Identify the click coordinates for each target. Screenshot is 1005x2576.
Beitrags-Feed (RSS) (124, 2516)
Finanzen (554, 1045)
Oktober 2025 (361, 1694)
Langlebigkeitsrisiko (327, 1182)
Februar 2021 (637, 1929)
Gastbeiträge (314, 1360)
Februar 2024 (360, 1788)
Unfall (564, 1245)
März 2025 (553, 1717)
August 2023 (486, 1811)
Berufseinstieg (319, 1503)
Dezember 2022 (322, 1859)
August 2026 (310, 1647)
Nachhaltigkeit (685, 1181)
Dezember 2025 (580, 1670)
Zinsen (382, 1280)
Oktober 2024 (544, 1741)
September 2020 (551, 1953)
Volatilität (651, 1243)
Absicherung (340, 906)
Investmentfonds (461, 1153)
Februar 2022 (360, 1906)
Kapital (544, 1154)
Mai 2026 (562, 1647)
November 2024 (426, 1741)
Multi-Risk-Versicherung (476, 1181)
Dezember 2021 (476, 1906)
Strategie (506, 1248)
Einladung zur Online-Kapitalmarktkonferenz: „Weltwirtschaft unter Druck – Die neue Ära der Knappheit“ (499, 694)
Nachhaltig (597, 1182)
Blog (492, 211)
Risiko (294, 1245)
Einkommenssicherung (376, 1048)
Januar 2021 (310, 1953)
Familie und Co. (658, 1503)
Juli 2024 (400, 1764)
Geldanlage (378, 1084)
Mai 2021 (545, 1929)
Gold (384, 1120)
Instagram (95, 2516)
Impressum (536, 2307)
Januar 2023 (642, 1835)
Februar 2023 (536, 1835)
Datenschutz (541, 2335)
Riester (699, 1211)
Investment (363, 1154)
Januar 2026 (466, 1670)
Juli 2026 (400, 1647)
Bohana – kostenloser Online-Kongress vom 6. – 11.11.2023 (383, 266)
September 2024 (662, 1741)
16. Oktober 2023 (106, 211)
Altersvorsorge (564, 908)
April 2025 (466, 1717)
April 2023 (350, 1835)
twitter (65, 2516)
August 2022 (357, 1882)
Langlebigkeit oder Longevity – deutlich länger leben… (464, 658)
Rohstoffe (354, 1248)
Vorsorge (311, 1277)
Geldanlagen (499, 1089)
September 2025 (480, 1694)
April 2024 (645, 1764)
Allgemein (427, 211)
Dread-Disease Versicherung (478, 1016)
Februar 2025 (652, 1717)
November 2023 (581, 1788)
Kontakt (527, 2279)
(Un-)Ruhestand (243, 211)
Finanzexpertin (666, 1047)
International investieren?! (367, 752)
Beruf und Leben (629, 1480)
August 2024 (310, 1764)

···

WHAT YOU NEED TO DO.
Only lines that contain "September" are needed, so copy each of them from the data.

ANSWER TO THE PROBLEM.
September 2020 (551, 1953)
September 2024 (662, 1741)
September 2025 (480, 1694)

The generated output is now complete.